Companies are working on “bivalent” shots that combine the original vaccine with omicron-specific material and monovalent shots that would target omicron’s BA.1 variant.
The advisers worried a targeted, monovalent vaccine would be too limited in scope and give inadequate protection to the range of viral strains out there. They also theorized about whether there was adequate safety data about the effects of generating antibody responses to two spike proteins at once in a bivalent vaccine.
Dr. Marks said moving forward, the FDA will also consider whether the primary series of a vaccine — the first two shots from Pfizer-BioNTech or Moderna — should be reconfigured alongside the boosters.

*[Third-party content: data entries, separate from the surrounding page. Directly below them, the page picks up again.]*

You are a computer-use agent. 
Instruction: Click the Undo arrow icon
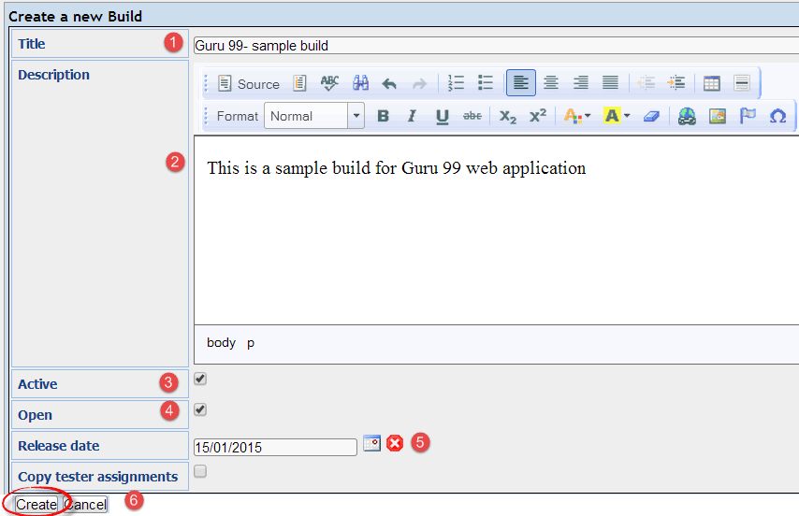(x=389, y=83)
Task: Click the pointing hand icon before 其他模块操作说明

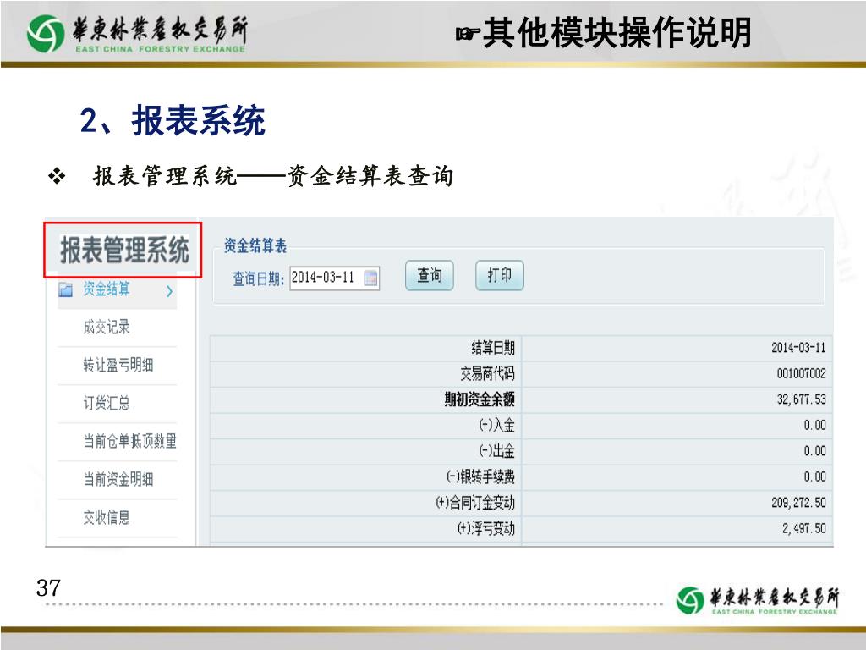Action: tap(467, 35)
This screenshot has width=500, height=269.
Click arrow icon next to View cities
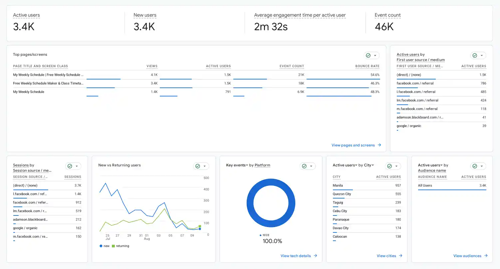coord(400,256)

The FDA is eyeing a shakeup to avoid a harsh winter.
Roughly half of Americans have received a booster — typically a third dose — of a COVID-19 vaccine. Even those who are up to date on vaccinations will face waning immunity.
“At the same time, we’ve seen this rapid evolution of COVID-19 variants and that will undoubtedly continue,” Mr. Marks said.
He said the combination of waning immunity and the advent of new variants this winter, right as the population hunkers inside, “increases our risk of a major COVID-19 outbreak.”
“For that reason, we have to give serious consideration to a booster campaign this fall to help protect us, during this period, from another COVID-19 surge,” Dr. Marks said.